A rare ray of good news has emerged from the crumbling ruins of legacy media this week. Reports are swirling that The Washington Post, long a flagship vessel for left-wing narratives and institutional self-importance, is preparing for another brutal round of newsroom cuts. While no formal announcement has been made, the numbers being whispered are staggering: as much as 30 percent of the newsroom, potentially including entire desks like sports and foreign affairs, may be shown the door.

And yes, there was much rejoicing.


The situation inside the Post has reportedly grown so desperate that staffers are now floating the idea of recruiting Hollywood actors to help “save” the paper. Actors. From Hollywood. To rescue a newspaper. If that sounds less like a strategy and more like the final act of a farce, that’s because it is. Tom Shillue summed it up perfectly, joking that “Life is like a box of chocolates, and The Washington Post sucks.” It’s hard to argue that this wouldn’t be a more accurate slogan than the paper’s infamous “Democracy Dies in Darkness.”

As amusing as that reaction was, it wasn’t even the funniest moment of the week. That honor belongs to the spectacle of Chris Cillizza and Chuck Todd—two men who embody nearly everything that has driven public trust in media into the ground—suddenly discovering their inner critics and unloading on the Post for what it has become. Watching them scold The Washington Post for its editorial rot was like watching arsonists complain about fire safety. Unintentionally hilarious, but still hilarious.


To be fair, they weren’t entirely wrong. The Post’s editorial page has become a punchline, though not in the way Todd seems to think. The irony, of course, is thick enough to cut with a knife. Both Cillizza and Todd now host modest living-room podcasts, having been gently but firmly shown the door by the same media ecosystem they helped wreck. Their sudden clarity arrives only after the audience has left the theater.

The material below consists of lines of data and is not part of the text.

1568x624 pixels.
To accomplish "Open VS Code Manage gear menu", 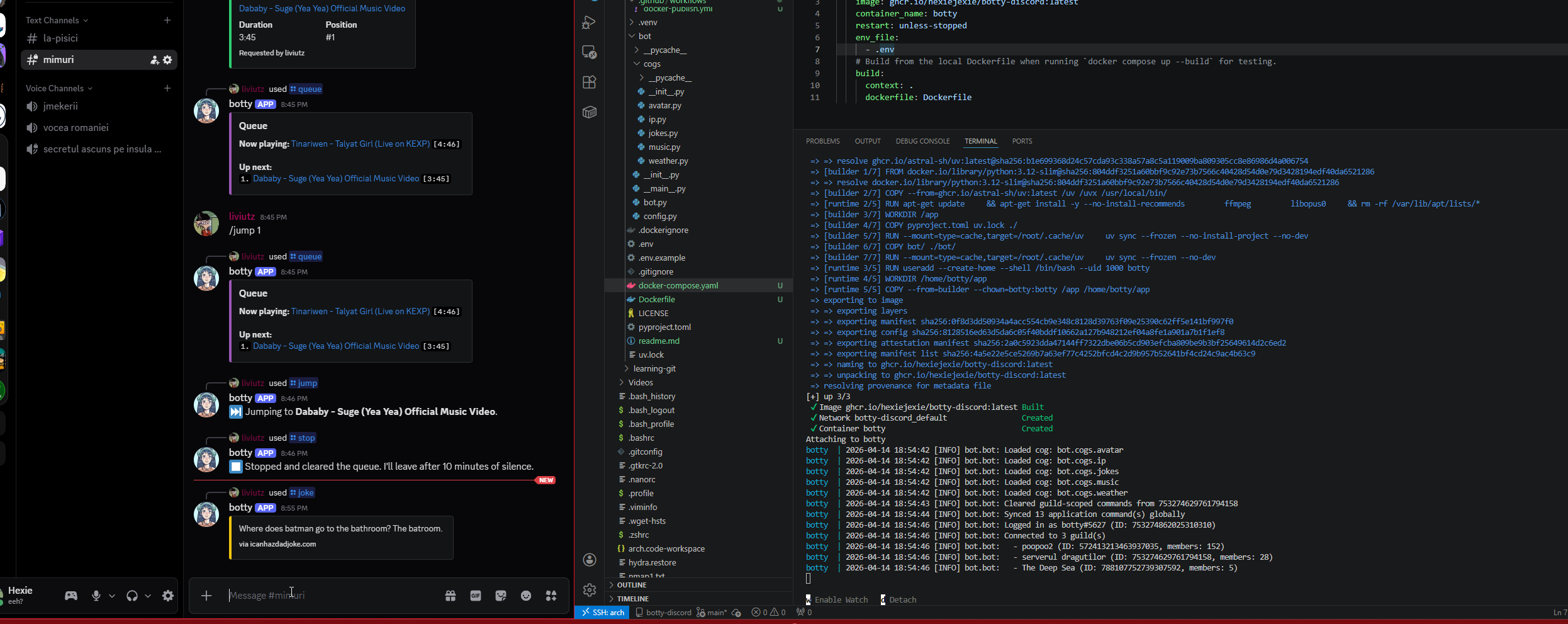I will click(x=590, y=589).
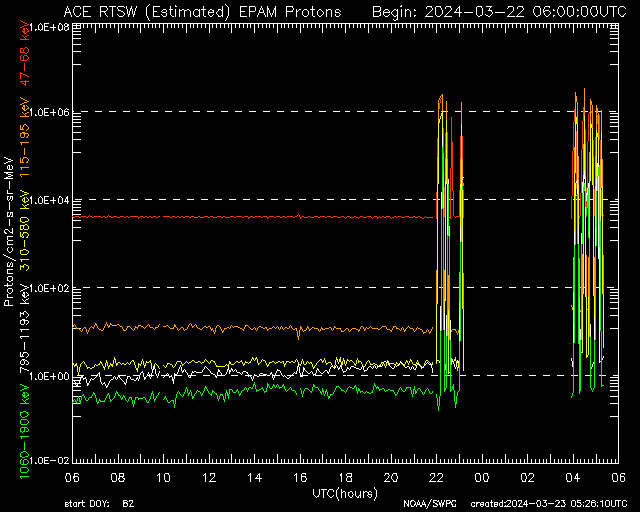Click the start DOY label
The image size is (640, 512).
pyautogui.click(x=99, y=504)
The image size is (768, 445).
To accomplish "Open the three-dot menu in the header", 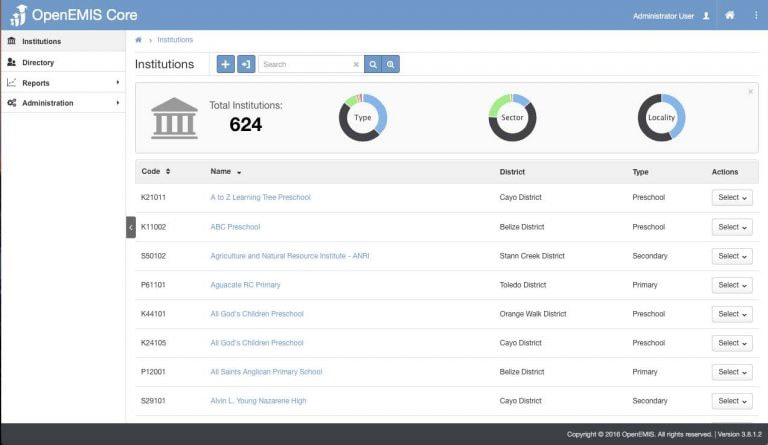I will point(753,15).
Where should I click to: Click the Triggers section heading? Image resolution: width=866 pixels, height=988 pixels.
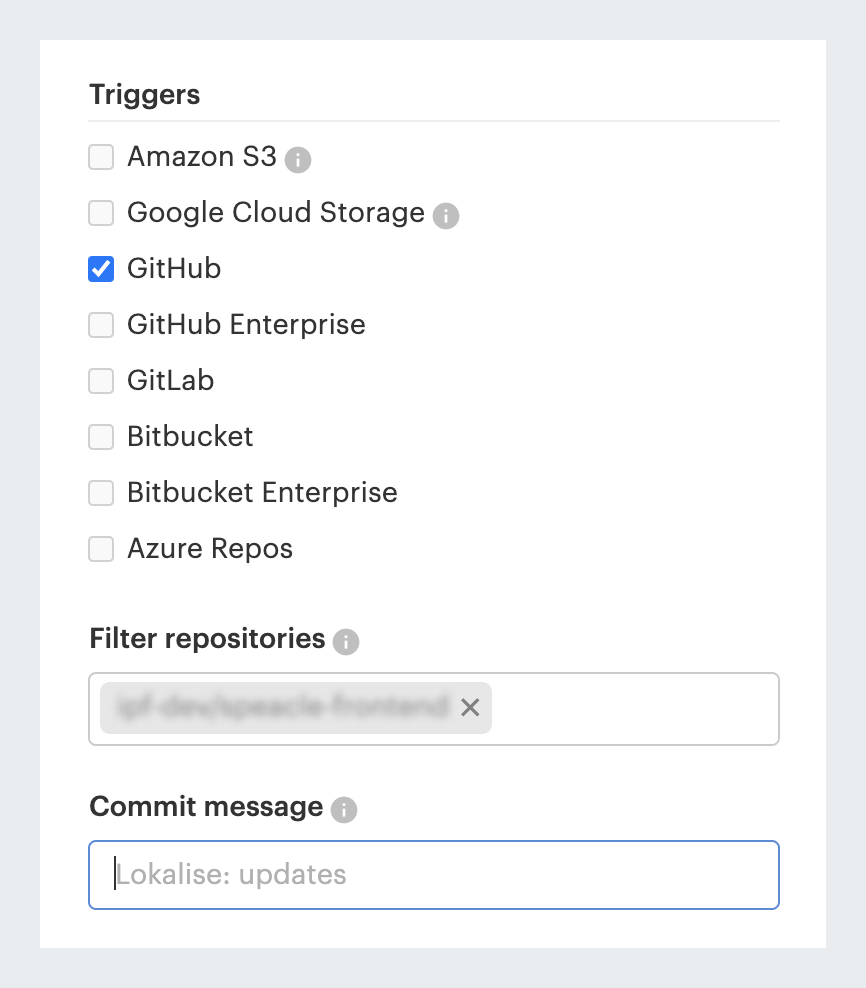click(144, 95)
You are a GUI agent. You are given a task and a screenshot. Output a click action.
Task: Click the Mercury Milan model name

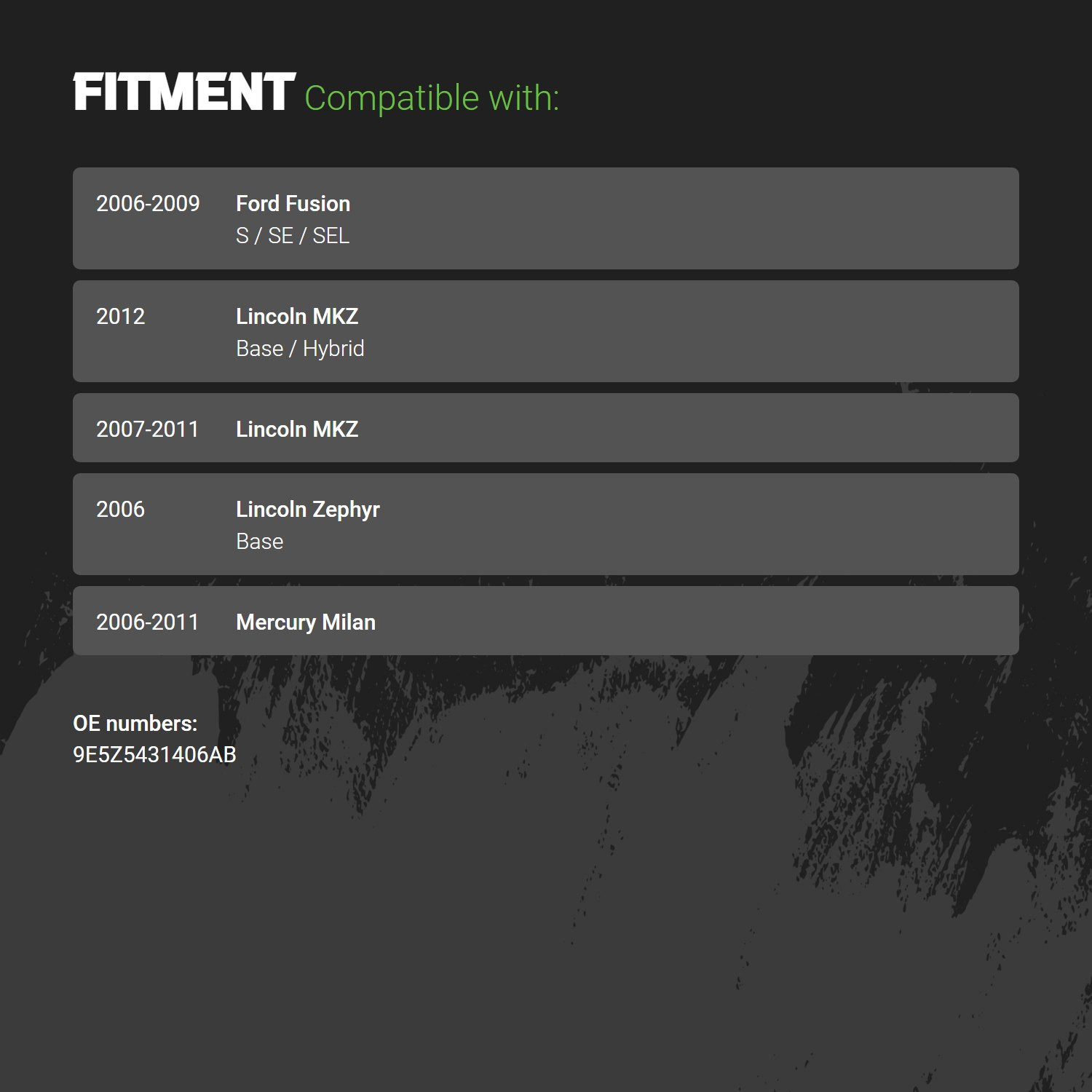pos(306,622)
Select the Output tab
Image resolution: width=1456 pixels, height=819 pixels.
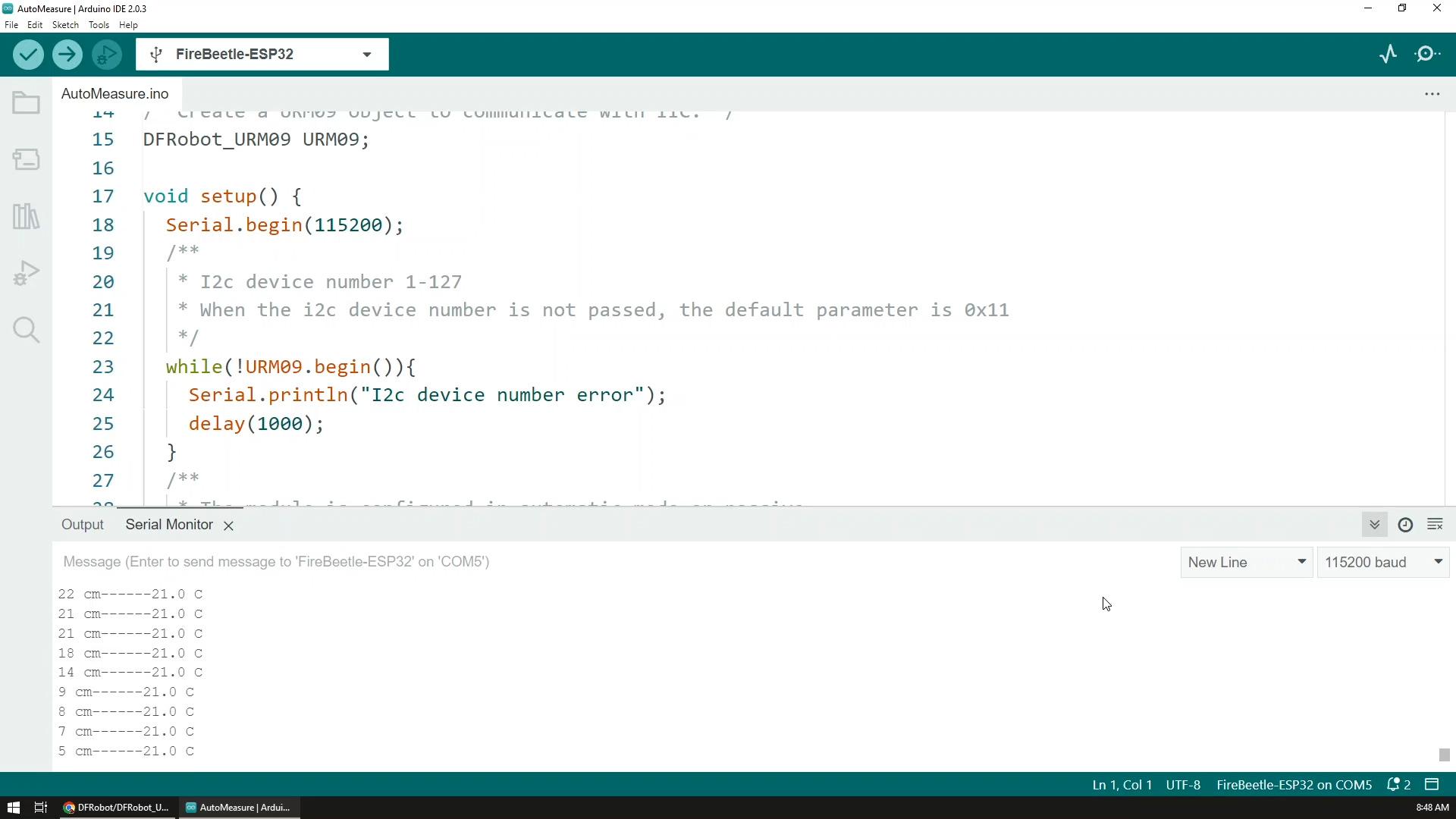pos(82,524)
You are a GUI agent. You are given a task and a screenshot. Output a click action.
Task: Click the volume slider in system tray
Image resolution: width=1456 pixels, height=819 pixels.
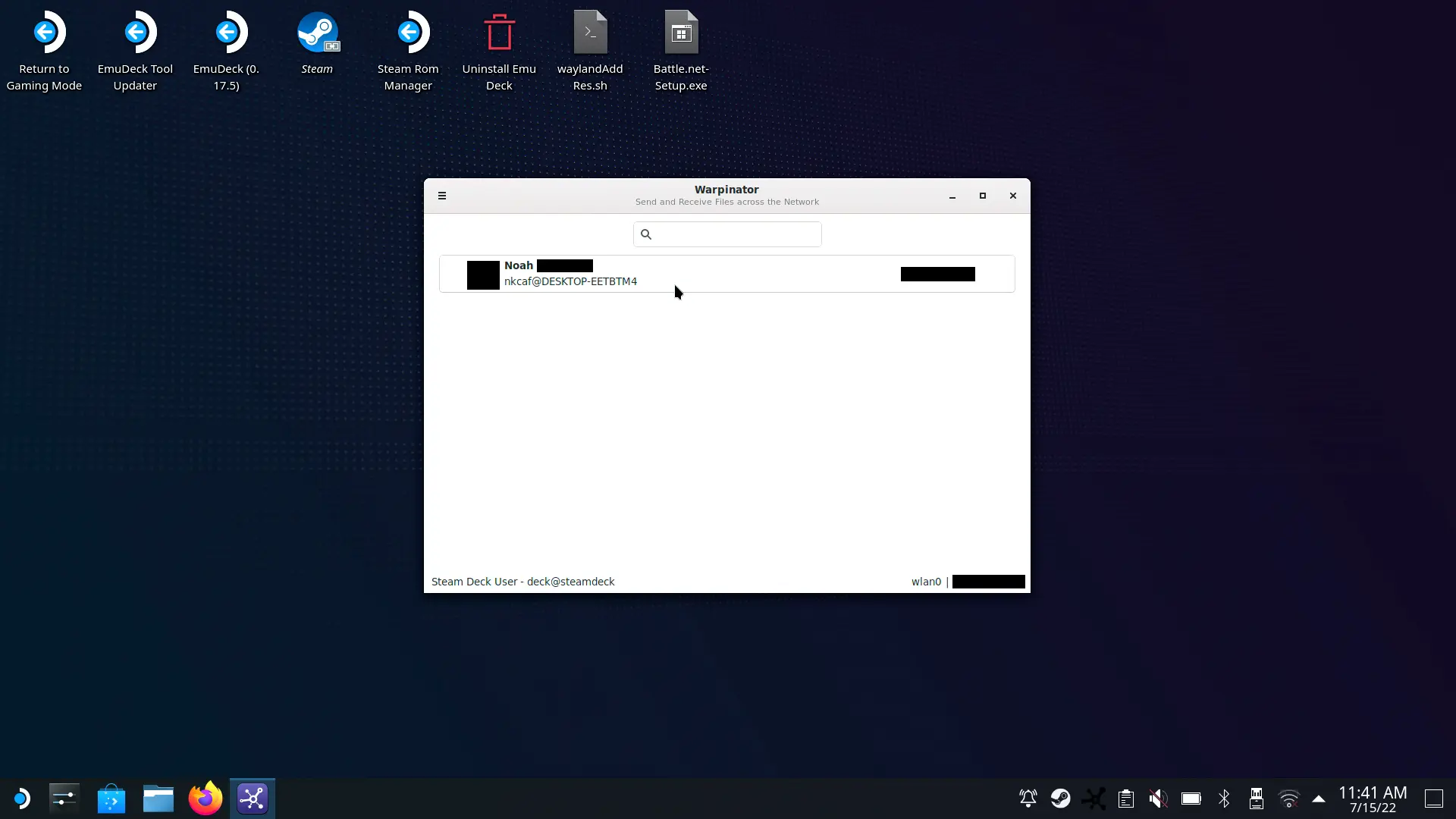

There was something oddly revealing in how lightly they laughed about the Post’s looming collapse. Maybe it was gallows humor. Maybe it was relief that they’re no longer inside the blast radius. Either way, it felt like an unspoken acknowledgment that the entire legacy media model is eating itself alive.


As for The Washington Post, few outside its ideological bubble appear inclined to mourn. NBC is in no better shape, having replaced Chuck Todd not with reform, but with figures even more partisan and less professional. The pattern is familiar: double down, blame the audience, and act shocked when the numbers keep dropping.

Still, even in decline, the Post may yet serve a purpose. If nothing else, it stands as a cautionary tale—proof that arrogance, activism disguised as journalism, and open contempt for normal people are not sustainable business models. And that may be its most valuable contribution yet.